- Dean-Armstrong-Englund Octagonal Barn
- Formerly listed on the U.S. National Register of Historic Places
- Nearest city: Milton, Wisconsin
- Area: less than one acre
- Built: 1893
- Architectural style: Octagon Mode
- MPS: Centric Barns in Rock County TR
- NRHP reference No.: 79003769
- Removed from NRHP: March 30, 1984

= Dean-Armstrong-Englund Octagonal Barn =

The Dean-Armstrong-Englund Octagonal Barn near Whitewater, Wisconsin, Northeast of Lima, Rock County, Wisconsin was built in 1893. It was listed on the National Register of Historic Places in 1979. However it was delisted in 1984 upon its demise.

It is actually an octagonal shape, which meets criteria to be defined as a round barn. It is significant for its incorporation of fieldstone into the random limestone foundation and its transition to new, lighter wood framing.

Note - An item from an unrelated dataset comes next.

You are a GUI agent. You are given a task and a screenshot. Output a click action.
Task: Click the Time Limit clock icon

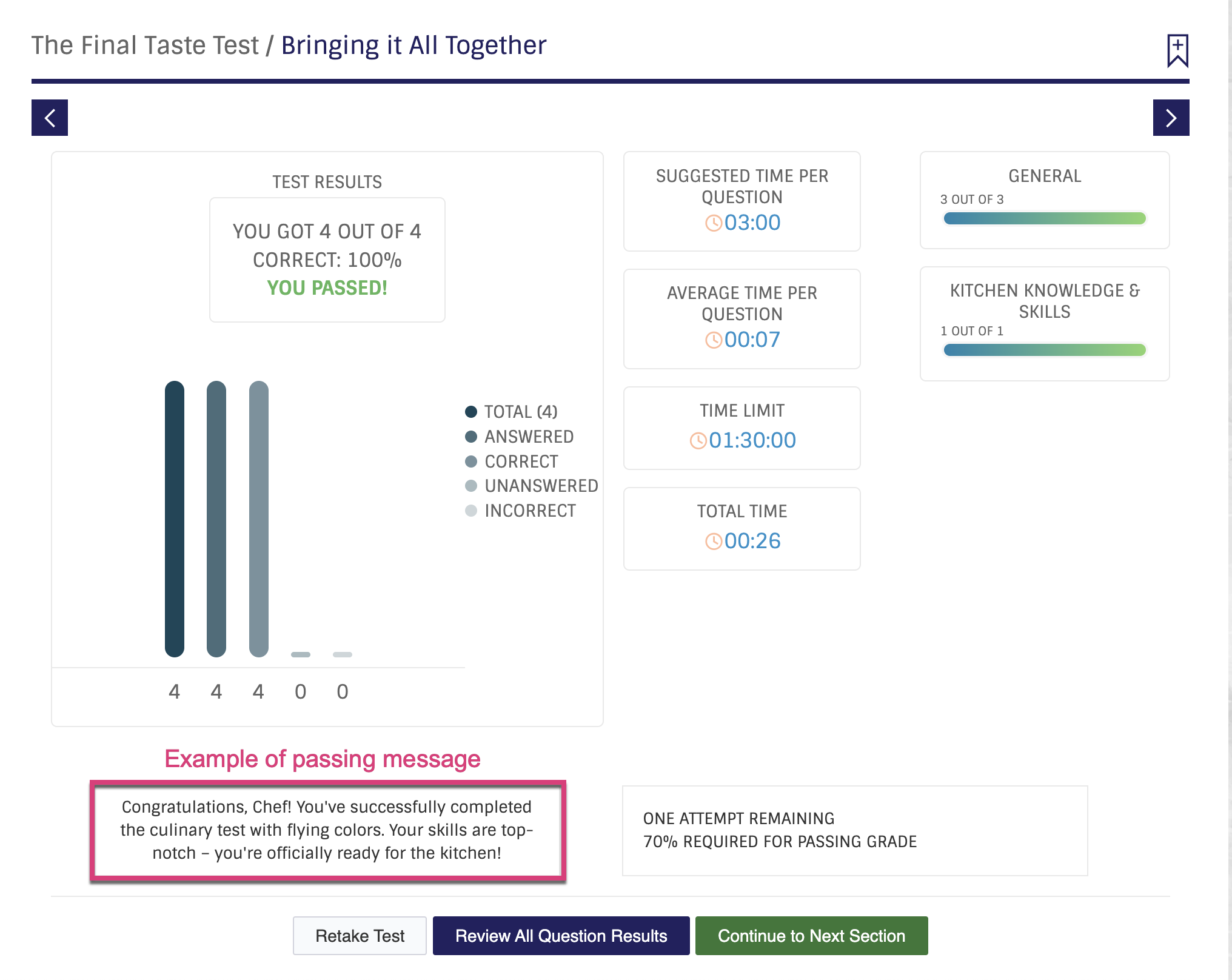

The barn was built by Silas Dean who purchased the property in 1867 who created the windmill-type ventilation system, which was evidence of the experimentation with round barn design. There are also wings to the barn, one of which was more instrumental to the structure. By 1904, the barn was owned by William Armstrong who didn't feel that the windmill was very effective and took it out and built the stave silo on concrete foundations.

Another barn of the octagonal-round type, in Wisconsin, is the George Apfel Round Barn near Clinton, Wisconsin, built 1914.